If this year is anything like last year, look for a ton of shakeups to occur over the next few weeks as teams near the bottom could string together a stronger-than-expected performance or teams I have near the top could begin an epic, Michigan State-like collapse.
1. Ohio State – I don’t care how badly those prima-donna Californians whooped them, I don’t care that their games against Ohio and Troy were in doubt going into the 4th quarter, and I don’t care that Coach Tressel is giving Terrelle Pryor a little “baptism by fire” by making him the new permanent starting QB: Until the Buckeyes drop a couple Big Ten games (or give up double-digit points at home to PSU), they’re still the team to beat in this conference.

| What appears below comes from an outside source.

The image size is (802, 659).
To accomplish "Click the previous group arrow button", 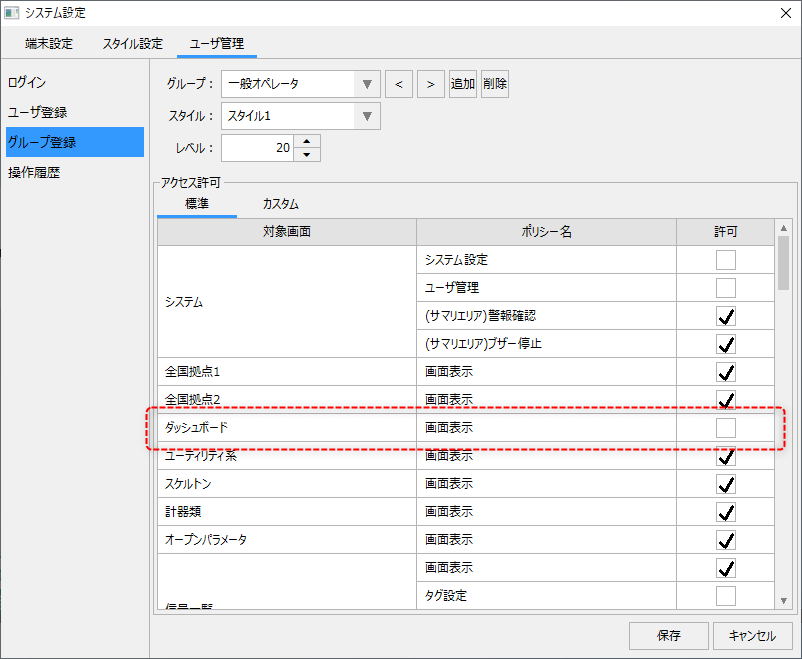I will tap(398, 84).
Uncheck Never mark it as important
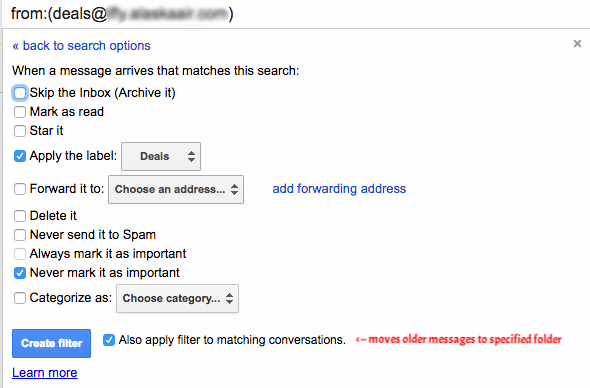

2. Wisconsin – I was debating whether to put the Badgers or Penn State in this slot. Like PSU, the Badgers have lit it up offensively and blown away the cupcakes on their schedules despite some early-game struggles (Wisconsin started out in a 14-0 hole before waking up in their eventual blowout win over Marshall).
However, I had to give the edge to a team that traveled halfway across the country to play a Top 25 Fresno State squad and walk out of there victorious when PSU has obviously faced no such test whatsoever.

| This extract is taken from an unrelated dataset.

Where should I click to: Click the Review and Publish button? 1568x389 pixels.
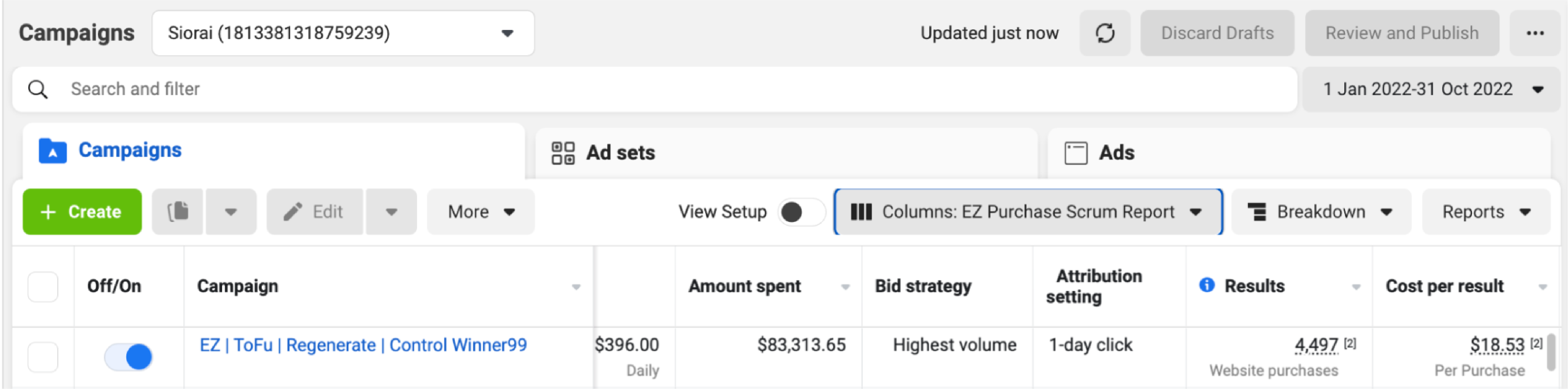(1401, 33)
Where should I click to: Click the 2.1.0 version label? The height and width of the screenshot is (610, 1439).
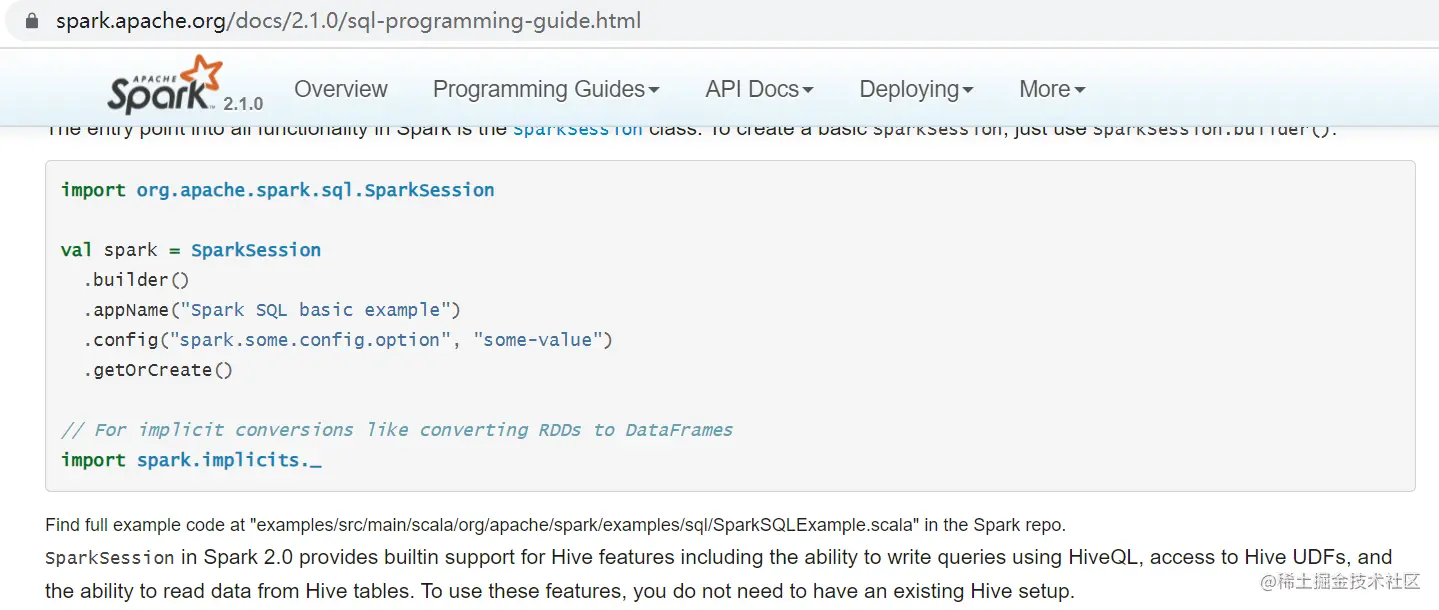click(x=243, y=104)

3. Penn State – Thus far it looks like the “HD” in JayPa’s offensive scheme stands for anything but “Highly Dumb.” We’ll find out over the course of the month of October though just how well it holds against teams that actually play defense.
4. Michigan State – After further tests and analysis, it’s been determined that tailback Javon Ringer is not human but rather a hybrid clone made up of DNA samples taken from Jerome Bettis, Lance Armstrong, and underage female Chinese gymnasts.

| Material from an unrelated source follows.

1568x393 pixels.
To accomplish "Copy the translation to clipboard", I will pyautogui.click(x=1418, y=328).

5. Illinois – The offense still features playmakers in Juice Williams and Arrelious Benn, but the defense leaves a lot to be desired against teams that feature an actual offense. For Ron Zook’s sake, he’d better hope that nobody at Penn State is watching tapes from the Missouri game a few weeks ago.
6. Purdue – After blowing a 17-point lead to Oregon and then having to rally in the final minute against Central Michigan (again), this train is chugging along the old, familiar, track to mediocrity.
7. Minnesota – Say what you want about their schedule, but how many of you thought the Fighting Brewsters would be 4-0 going into conference play? Furthermore, how many of you imagined this team becoming bowl eligible?
Well, guess what: A bowl trip looks more like a reality than a dream scenario with the Gophers’ Big Ten home slate being comprised of each of the following four teams below…
8. Northwestern – Like OSU, the Wildcats also struggled to beat Ohio U, but have managed to win a game on the road (unlike certain other teams in the Big Ten) and have actually looked pretty good defensively thus far. We’ll see if they can parlay their best start since The Beatles were first emerging onto the music scene (1962) into a bowl berth.
9. Iowa – Hey District Judges, here’s an idea for punishment: Force the offender to sit down and watch Iowa’s abortion of an offense perform against a team with a pulse.
10. Michigan – Second and third time offenders should also be forced to watch Michigan’s cripple-tastic victory over Miami (OH) at least twice as a nice little bonus.
11. Indiana – Getting thoroughly owned by a MAC team on your home turf gets you firmly entrenched in the bottom of the HHV power poll. ‘Nuff said.